Video system
[last updated: 29 October 2016]
The audio side of the system is described here.
My multi-channel Rotel RSP-1572 A/V control pre-amp has seven digital audio and six HDMI inputs. Plus a 5.1 set of analogue inputs, and quite a few more stereo analogue pairs for good measure.1 It handles all incoming high-resolution digital audio formats.2
Digital video signal sources
DVDs and Blu-rays: The Oppo BD player contains a Qdeo video processing chipset to squeeze maximum video quality from standard definition3 480i/576i DVDs (and network video files) by upscaling everything to the native 1080p resolution of my plasma display. The Oppo is multi-region for all my DVD viewing, multi-zone for all my Blu-ray viewing, and handles any DVD-audio, CD or SACD listening.

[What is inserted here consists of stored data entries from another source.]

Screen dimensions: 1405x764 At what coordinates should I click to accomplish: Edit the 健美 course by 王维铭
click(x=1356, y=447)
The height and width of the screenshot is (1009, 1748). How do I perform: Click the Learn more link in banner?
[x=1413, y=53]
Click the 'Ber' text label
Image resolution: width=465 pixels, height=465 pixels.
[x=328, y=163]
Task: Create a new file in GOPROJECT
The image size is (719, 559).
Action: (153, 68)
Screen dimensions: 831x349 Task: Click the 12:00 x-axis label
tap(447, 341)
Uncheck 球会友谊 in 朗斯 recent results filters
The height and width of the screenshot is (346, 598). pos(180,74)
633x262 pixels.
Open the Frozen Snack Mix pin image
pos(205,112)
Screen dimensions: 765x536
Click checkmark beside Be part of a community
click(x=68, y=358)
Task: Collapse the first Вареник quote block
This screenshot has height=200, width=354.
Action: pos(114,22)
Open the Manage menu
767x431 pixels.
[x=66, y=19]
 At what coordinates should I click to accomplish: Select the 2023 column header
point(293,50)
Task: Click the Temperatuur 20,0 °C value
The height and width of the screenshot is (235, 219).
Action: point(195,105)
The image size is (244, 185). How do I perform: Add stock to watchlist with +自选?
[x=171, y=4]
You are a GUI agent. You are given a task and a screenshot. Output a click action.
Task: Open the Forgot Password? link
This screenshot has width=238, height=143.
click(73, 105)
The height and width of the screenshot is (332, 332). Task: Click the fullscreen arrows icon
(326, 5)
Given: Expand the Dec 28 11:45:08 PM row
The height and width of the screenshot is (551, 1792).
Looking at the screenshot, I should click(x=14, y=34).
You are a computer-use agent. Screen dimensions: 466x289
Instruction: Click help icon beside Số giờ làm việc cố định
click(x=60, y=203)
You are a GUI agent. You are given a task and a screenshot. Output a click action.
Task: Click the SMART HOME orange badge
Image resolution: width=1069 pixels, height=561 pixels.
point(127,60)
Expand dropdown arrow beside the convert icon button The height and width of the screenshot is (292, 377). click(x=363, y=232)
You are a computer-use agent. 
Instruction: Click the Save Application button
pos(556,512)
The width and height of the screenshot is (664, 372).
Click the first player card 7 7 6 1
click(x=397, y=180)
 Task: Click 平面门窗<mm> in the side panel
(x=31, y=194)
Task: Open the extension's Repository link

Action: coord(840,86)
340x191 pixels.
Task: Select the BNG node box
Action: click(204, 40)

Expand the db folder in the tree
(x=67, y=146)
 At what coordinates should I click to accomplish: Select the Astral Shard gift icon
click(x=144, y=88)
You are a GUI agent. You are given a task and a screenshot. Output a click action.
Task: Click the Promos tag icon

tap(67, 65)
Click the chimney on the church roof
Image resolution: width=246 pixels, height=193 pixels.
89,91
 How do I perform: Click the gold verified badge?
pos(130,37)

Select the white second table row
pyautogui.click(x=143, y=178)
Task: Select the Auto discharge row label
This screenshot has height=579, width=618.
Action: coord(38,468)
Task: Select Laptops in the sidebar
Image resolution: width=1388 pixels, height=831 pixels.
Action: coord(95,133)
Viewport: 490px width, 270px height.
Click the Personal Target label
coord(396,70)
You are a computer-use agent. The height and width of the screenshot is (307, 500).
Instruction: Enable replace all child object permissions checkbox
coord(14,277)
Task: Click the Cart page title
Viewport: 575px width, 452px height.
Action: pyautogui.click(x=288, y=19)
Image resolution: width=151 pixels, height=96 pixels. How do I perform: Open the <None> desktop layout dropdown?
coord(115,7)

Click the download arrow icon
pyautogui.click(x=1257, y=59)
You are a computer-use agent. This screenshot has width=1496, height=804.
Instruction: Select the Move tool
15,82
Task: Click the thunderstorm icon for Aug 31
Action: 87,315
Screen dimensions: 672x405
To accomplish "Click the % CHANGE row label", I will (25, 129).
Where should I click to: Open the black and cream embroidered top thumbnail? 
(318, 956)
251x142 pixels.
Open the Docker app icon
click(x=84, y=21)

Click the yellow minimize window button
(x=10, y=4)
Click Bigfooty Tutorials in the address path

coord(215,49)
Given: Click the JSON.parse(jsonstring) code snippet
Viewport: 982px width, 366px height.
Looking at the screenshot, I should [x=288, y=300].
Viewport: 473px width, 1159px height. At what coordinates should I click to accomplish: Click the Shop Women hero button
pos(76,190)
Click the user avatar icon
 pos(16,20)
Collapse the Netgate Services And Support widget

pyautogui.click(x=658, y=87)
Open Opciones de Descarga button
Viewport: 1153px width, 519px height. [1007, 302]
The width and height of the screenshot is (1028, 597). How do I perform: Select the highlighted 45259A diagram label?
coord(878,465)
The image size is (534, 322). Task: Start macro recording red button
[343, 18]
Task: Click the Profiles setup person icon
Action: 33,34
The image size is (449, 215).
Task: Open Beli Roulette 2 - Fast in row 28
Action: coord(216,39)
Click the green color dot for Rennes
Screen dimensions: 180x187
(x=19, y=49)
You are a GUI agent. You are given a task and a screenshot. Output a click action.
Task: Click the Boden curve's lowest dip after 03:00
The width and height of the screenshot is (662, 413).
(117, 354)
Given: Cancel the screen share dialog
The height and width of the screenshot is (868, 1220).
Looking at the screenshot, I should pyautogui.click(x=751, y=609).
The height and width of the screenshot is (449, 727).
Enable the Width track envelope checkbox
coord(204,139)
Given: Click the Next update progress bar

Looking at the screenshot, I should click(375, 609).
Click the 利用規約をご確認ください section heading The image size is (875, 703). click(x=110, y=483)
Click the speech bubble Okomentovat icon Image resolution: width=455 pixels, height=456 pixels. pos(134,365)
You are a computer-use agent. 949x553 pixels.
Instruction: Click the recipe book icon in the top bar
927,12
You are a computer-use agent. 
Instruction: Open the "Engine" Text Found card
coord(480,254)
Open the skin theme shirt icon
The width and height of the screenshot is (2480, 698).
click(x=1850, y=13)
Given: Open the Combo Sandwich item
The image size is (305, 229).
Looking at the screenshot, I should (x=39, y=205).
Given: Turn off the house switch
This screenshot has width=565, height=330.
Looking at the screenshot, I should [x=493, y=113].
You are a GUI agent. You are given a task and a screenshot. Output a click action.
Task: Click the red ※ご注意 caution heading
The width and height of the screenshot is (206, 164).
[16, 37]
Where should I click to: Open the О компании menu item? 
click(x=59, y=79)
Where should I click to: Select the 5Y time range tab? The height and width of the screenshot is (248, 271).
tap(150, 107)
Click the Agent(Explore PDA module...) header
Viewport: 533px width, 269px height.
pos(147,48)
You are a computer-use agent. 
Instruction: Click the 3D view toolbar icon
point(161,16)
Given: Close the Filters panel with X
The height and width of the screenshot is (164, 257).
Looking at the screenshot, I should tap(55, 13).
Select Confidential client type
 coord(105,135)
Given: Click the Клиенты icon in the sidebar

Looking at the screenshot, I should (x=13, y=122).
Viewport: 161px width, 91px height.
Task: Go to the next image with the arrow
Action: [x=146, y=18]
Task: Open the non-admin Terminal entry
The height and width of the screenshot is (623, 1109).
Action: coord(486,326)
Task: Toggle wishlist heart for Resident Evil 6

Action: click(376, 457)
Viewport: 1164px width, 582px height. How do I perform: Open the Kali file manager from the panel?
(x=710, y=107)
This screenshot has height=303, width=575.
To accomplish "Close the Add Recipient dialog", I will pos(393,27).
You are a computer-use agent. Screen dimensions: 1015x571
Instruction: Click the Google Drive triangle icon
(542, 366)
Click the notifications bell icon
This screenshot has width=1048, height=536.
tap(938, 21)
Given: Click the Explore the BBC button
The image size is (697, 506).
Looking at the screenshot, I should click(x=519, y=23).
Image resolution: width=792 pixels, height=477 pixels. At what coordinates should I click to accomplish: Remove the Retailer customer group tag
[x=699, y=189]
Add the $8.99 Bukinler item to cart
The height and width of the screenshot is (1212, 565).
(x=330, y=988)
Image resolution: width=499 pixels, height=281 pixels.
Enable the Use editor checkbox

A/V files: The Oppo is a competent network media streamer, adept at pulling video (and audio) files off my NAS boxes and presenting video to the Kuro at 1080p. (There are some streaming thoughts here.)
Satellite TV: When digital TV became the only game in town I fitted the 80cm dish we'd been using for Christa's analogue German TV with a new quad LNB and re-aligned it to the digital Astra II cluster to deliver a more robust "Freesat" signal. I watch almost no broadcast4 TV — my Humax Freesat PVR spends 99% of its time set to BBC radio.
TV sound: Transmitted TV sound in analogue days, although mono, was on a par with FM radio, so I used a separate TV sound tuner for a while. I avoided all forms of video recording until the arrival of so-called "VHS Hi-Fi". In 1983 I hired a Ferguson VHS Hi-Fi VCR (a JVC clone) to try for a year before buying two VCRs of my own. From then on, I always routed TV audio direct to the amplifier.
Drawbacks of digital?
HDCP is the bane of my (video) life, adding nothing but inconvenience, and ultimately forcing me to upgrade from a perfectly acceptable 50" 768p plasma to the 60" 1080p because of my need for HDCP handling via HDMI.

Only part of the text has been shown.